Thursday, December 11, 2008

Two literary pilgrimage maps - only one still standing

More than a year ago I created a map tracing John Steinbeck's journey with his poodle Charley in the fall of 1960. In time, it got more than 8000 visits and five users rated it to give it 5 stars. One day last week I looked at it and found that someone had hacked it - taken away the ratings and past comments and replacing them with a rather condescending remark about how Steinbeck made up a lot of things in that trip. I complained to Google, waited a week and concluded that Google doesn't much care. So I deleted the map. Google giveth and Google taketh away. I can't imagine how anyone could do that if they don't work for Google, but there are smart people out there who are also psychopathic.

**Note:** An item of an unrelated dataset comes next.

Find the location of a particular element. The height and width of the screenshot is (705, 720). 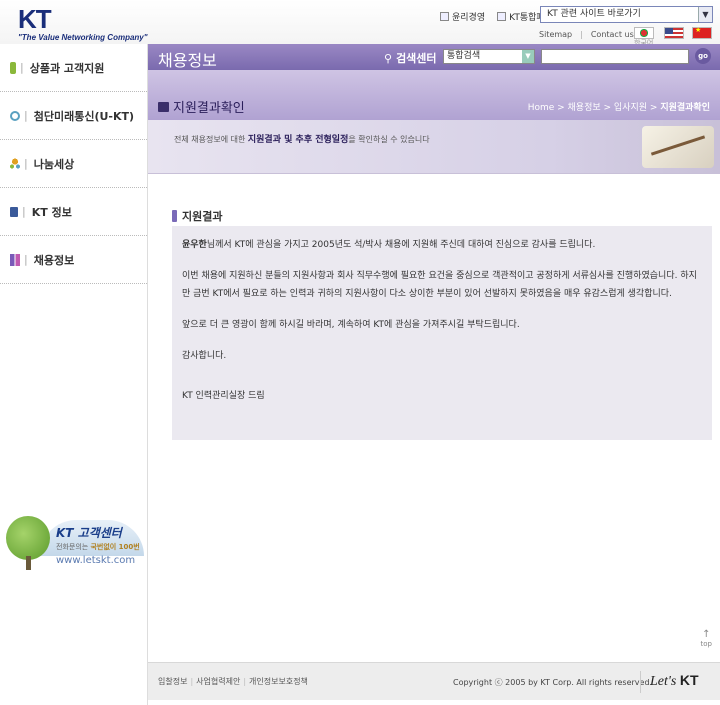

kt-text: KT is located at coordinates (689, 680).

A second map, made at about the same time traces the places in America that have a connection to Mark Twain. It's brand new so I've only got to the places he visited as a journeyman printer. You can see it take shape at http://maps.google.com/maps/ms?hl=en&ie=UTF8&msa=0&msid=102923703941959514621.00045dc9dc76fd8686f0a&z=6

Google Earth Community allows developers to post KML files to promote geotagging projects. Each subject area has two levels. An open level that any member can post to. Then those postings are patrolled by moderators, who sometimes move them into the elite moderated area. When I posted the Charley information last Saturday, I was astonished to find that the posting had been moved up in less than half an hour. Like my ego needed more feeding.